While this means some scenes are retold over and over again — how the body was discovered, for instance —  the new perspectives help deliver new insights into how others are affected by events. Their reactions and their motivations aren’t always predictable — sometimes they’re simply terrifying.

It’s written in a stripped-back, flat, detached prose style typical of modern Japanese fiction, which only adds to the chilling nature of the storyline.

Big themes

And while it could be described as a quiet and understated novel, it deals with some surprisingly big themes — How do you teach children right from wrong?

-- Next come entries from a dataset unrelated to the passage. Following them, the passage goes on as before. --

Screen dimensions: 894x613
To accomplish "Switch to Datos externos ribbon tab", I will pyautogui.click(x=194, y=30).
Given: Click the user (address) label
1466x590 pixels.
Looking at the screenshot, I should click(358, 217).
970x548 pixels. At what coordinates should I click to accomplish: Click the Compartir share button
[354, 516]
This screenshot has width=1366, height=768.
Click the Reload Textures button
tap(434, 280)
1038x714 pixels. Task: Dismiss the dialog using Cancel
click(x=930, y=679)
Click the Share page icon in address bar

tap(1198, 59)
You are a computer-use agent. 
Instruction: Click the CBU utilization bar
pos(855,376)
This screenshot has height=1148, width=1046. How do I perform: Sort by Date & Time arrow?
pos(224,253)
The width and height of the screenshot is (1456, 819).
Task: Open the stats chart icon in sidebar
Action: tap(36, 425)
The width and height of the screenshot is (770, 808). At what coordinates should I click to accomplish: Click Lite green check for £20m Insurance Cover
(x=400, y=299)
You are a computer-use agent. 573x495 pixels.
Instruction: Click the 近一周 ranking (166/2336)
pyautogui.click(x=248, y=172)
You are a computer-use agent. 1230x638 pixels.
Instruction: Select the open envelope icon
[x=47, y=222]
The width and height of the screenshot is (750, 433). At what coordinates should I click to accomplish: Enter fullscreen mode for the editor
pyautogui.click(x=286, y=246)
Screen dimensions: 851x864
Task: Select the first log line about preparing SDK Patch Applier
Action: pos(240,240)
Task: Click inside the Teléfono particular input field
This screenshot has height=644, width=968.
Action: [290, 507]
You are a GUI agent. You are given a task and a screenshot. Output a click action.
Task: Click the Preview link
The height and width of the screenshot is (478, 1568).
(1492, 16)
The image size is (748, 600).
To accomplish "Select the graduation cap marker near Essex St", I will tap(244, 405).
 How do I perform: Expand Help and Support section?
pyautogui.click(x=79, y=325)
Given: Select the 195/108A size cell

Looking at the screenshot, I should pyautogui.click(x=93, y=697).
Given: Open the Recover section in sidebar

How should society deal with child criminals?  What barriers should there be between teachers and their students?

It depicts a society falling apart at the seams, where children either seek fame and glory by committing the most horrendous crimes or they drop out of society altogether by locking themselves away to become hikikomori (“shut-ins”). It paints a rather bleak picture of modern Japan. It’s not cheerful reading by any stretch of the imagination — the morality of many of the characters is dubious at best.

However, as a page-turner that treads spine-chilling territory based on the twisted behaviour of a handful of deliciously dark characters, it’s rather superb. And I’m not the only one who thinks so: according to the “About the Author” page in my edition, Confessions has sold more than three million copies in Japan and has won several literary awards, including the Radio Drama Award, the Detective Novel Prize for New Writers and the National Booksellers’ Award.

In 2009 it was adapted into a film directed by Tetsuya Nakashima.